Even with multiple iconic films on his track record, Francis Ford Coppola continues to defy the standards of the movie industry – this time not just with what’s on screen but also with how he brings it to audiences.
The legendary director showcased his latest project, “Megalopolis,” at the Chicago Theatre on Friday, July 25. The event, titled “An Evening With Francis Ford Coppola featuring ‘Megalopolis,’” is part of a six-date national tour, with the Windy City location being hosted by Columbia College Chicago.
Attendees not only got to see his latest creation but also received an unscripted conversation with the director. The discussion provided guests with access to the filmmaker’s process, vision and philosophy.
“We’re the ones who, in our earlier history, decided that time should be broken up in minutes and days,” said Coppola.
“Megalopolis” is a movie four decades in the making. The film stars an architect who desires to progress “New Rome,” an alternate version of New York City, into the future by creating a utopian city. With an atypical narrative supported by its stunning visuals, the film invites viewers to question the very structures – economic, civic and moral – which built modern life.
In one scene, it showed a traditionally animated sequence of the future, which transitioned to a dialogue scene through film tape being burned.
“Megalopolis,” which is two hours and 18 minutes long, was originally released in theatres in 2024 but hasn’t been available to the public on any streaming service.
One reviewer for Time magazine wrote, “I’ll take a messy, imaginative sprawl over a waxen, tasteful enterprise any day.”
As the movie screening came to a close, thunderous applause filled the theatre, and Coppola, the visionary behind films like “The Godfather,” “The Outsiders” and “Apocalypse Now,” took the stage for a post-screening discussion.
The talk began with a question-and-answer session where audience members asked questions to the director.
One attendee asked Coppola what he was most excited about.
The director replied, “that people are going to begin to process and look at our current situation in a way that we evolve quicker than we ever did towards a situation, a state of affairs, where we can make a beautiful world.”
Coppola addressed various topics such as the flow of time and the future of humanity. In one part of the conversation, he even talked about the possibility of life expectancies increasing with how the current world could impact future generations.

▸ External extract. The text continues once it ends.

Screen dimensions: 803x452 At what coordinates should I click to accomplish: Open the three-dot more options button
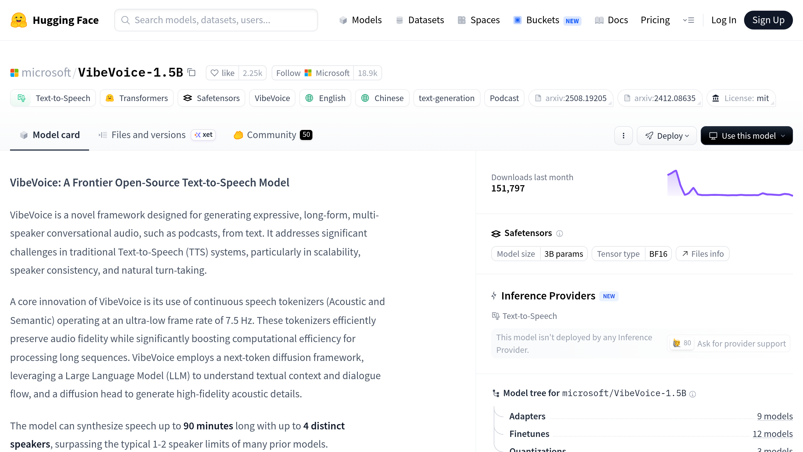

“Is it going to be a beautiful world that we can make, that they can make and enjoy, or is it going to be a terrible, hard, mean, awful world?” Coppola told the audience, which included members of the Columbia community.
“Events like this reinforce Columbia College Chicago’s position in the vanguard of cinema education,” Carolina Posse, an associate professor in the School of Film and Television, told the Chronicle.
The film and television program is the largest at the college.
Jacob Oesterwind, a Coppola fan from Detroit who now lives in Chicago, said he appreciated that the director was willing to provide his perspective on ongoing real-world issues.
“It was nice to have someone being able to not just talk about the problems but also the solutions,” said Oesterwind.
One of the main points of the movie was the idea of pushing towards the future despite resistance to remain complacent with the present.
Originally from Germany, brothers Tobias and Florian Balzer were also in the crowd to see the movie and have the opportunity to interact with Coppola.
Tobias said he enjoyed the visuals of the movie “because of the pictures of the future and the nice art.”
For the Balzer brothers, they agreed on the aforementioned theme about wanting to create change.
“I think it’s possible to make the world better every day,” said Balzer.
At another point in the discussion, the director talked about how every movie he’s created has been a passion project, in addition to the importance of keeping one’s work personal.
“What I want you to take away from ‘Megalopolis’ is you don’t have to play by somebody else’s rules,” Coppola said.
This story was updated July 29, 2025, to correct a misquote from a Time magazine review.